PRIORITIZING RISKS--How SAFE IS STANDARD PRACTICE?

What are the chances that any of these risks will be realized? An examination of the typical ways in which digital image information and associated contextual data are created, managed, and made accessible sheds light on the probability of content degradation. Most institutions already employ both active and passive measures to prevent or minimize the impact of a reduction in reliable content in systems that depend on the use of digital image information. Do these efforts have any effect on the immediacy of each risk?
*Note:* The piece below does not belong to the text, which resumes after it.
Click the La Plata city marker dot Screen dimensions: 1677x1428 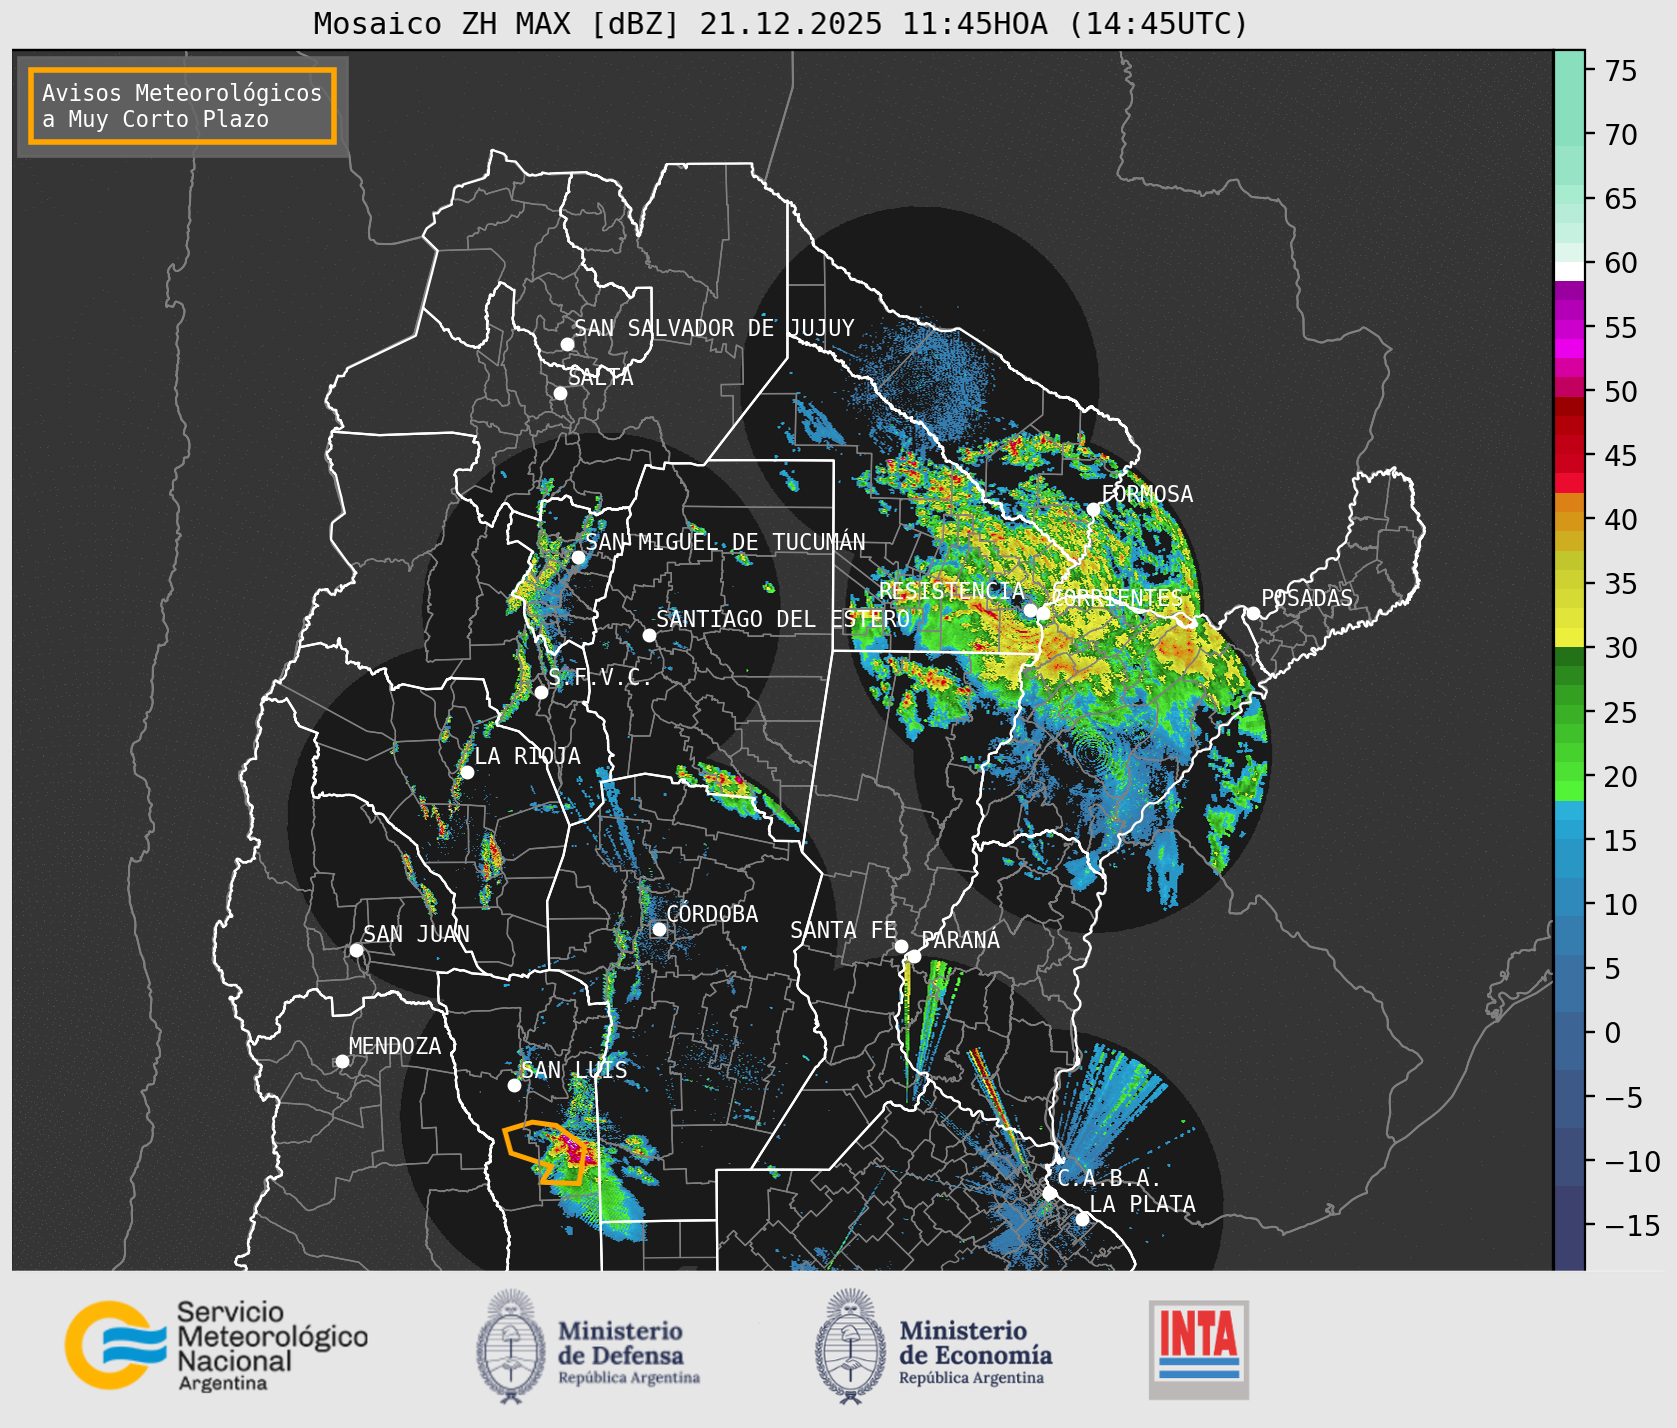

CREATING DIGITAL IMAGE FILES AND DERIVATIVES

A digital image cannot be a better representation than the best available from the conversion method used to create the image. A number of authors and research groups have conducted comparative studies of conversion techniques and produced recommendations for best-practice conversion methods, ranging from direct digital photography through microfilm and negative scanning to direct positive scanning and PhotoCD processing (http://www.columbia.edu/acis/dl/imagespec.html) (Kenney, 1997; Conway, 1996; Reilly, 1995). Similarly, the digitized image cannot be better than the source document or object without some sort of data modification. It is not necessary to belabor the importance of informed decision making in the process of creating archival image files from which derivative files may be drawn. Frey (1997) suggests that four targets be used for objectively evaluating the results of digitization: tone reproduction, color reproduction, detail and edge reproduction, and noise. Satisfactory performance in output tests of all four targets will guarantee that, at least at the archival level, an acceptably accurate digital representation of image information has been created.

The integrity of digital image information is inherent in the structure of the image file. Only bit-mapped images (those created from aggregations of discrete bits or units of data) are considered in this discussion; vector image data are created and used in museum and archival environments much less frequently than in academic libraries and special collections. The parameters that are chosen to define file structure determine the limitations of the file as an image surrogate. These parameters include dynamic range, resolution, and compression (Besser et al., 1995).